Toulouse, le 22 mars 2002

Explosion de l’usine AZF de Toulouse

Six mois après la catastrophe, il apparaît qu’aucune explication satisfaisante n’a pu être avancée par les autorités compétentes en ce qui concerne la cause de l’explosion qui a détruit l’unité de production et de conditionnement des ammonitrates sur le site de l’usine AZF de Toulouse.

Lesdites " autorités ", après s’être fourvoyées dans une première tentative d’explication qui a dû être abandonnée, persiste à vouloir trouver la cause de l’explosion dans une réaction purement chimique. Or, une telle hypothèse ne permet pas de comprendre toute une série de témoignages qui ont été écartés par les enquêteurs mais qui n’en demeurent pas moins crédibles.
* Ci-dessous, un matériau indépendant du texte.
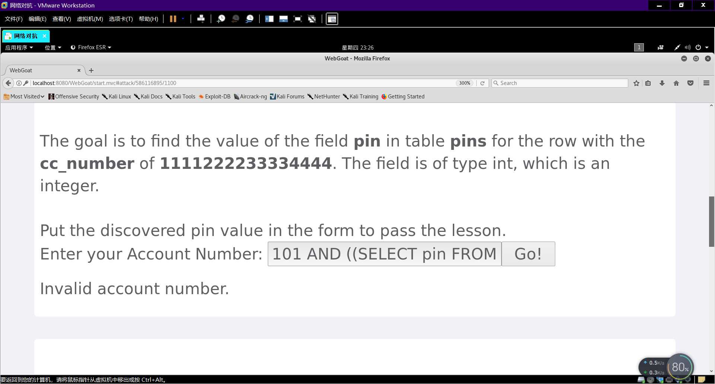715x384 pixels.
Task: Open the Most Visited bookmarks dropdown
Action: point(24,97)
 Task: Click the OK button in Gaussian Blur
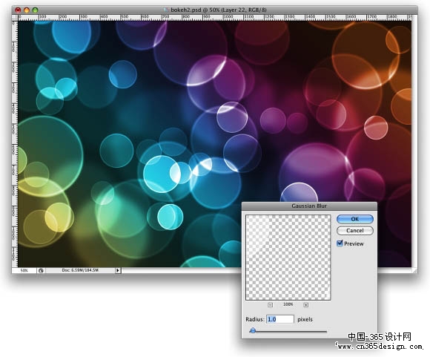(x=355, y=219)
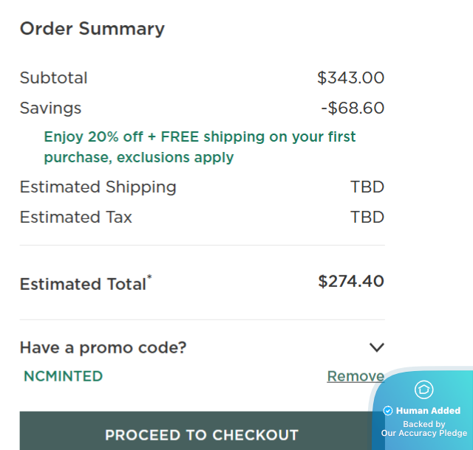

Parmi ces témoignages, ceux de plusieurs témoins qui ont vu des " éclairs " ou des " flash " quelques instants avant l’explosion. Selon l’un de ces témoins, ces éclairs se seraient produits au raz du sol ou le long de certaines structures en se propageant dans une direction bien précise (nord-ouest). Il faut aussi considérer les chocs électriques qui ont été ressentis, juste avant la déflagration, par plusieurs personnes travaillant sur le site A ZF ainsi que les incidents informatiques qui ont précédé la catastrophe des quelques secondes.

Aucun de ces témoignages ne peut s’expliquer par un phénomène chimique. Ils attestent, bien au contraire, de la réalité d’un phénomène physique – et plus spécifiquement électrique – qui aurait précédé la catastrophe de quelques secondes.

Il apparaît, par ailleurs, que les enregistreurs d’EDF-RTE font état d’un incident électrique qui aurait affecté le poste " Ramier " et le poste " Lafourguette " environ neuf secondes avant la déflagration principale. Pour mémoire, le poste 63-20 kV de l’île du Ramier est un " poste-client " appartenant à la SNPE. Le poste " Lafourguette " est le poste EDF qui alimente la SNPE par une liaison 63 kV souterraine.

La SNPE dispose, en outre, d’une unité d’autoproduction composée de deux turbines à gaz de 5,1 MW chacune. Au moment de l’accident, cette unité était en phase de maintenance et la SNPE était alimentée par EDF.

On est en droit de penser qu’ un incident électrique a affecté le transformateur 62/20 kV de la SNPE, entraînant la mise à la terre de l’une des phases de l’alimentation triphasée. Selon certaines sources " officieuses ", ce transformateur n’aurait d’ailleurs pas été installé selon les règles habituelles, notamment en ce qui concerne la mise à la terre de l’installation.

La mise à la terre accidentelle d’une phase entraîne, pendant un court instant, l’apparition d’un " courant de défaut " dont le voltage est celui de l’installation incriminée (63 ou 20 kV sur un transfo HTA/HTB) et dont l’intensité peut atteindre la dizaine de milliers d’ampères. Selon les lois classiques de l’électricité, ce courant de défaut va s’écouler dans le sol de façon à " fermer le circuit ", c’est-à-dire en retournant, par le plus court chemin possible, vers sont point d’injection, en l’occurrence le poste EDF de Lafourguette.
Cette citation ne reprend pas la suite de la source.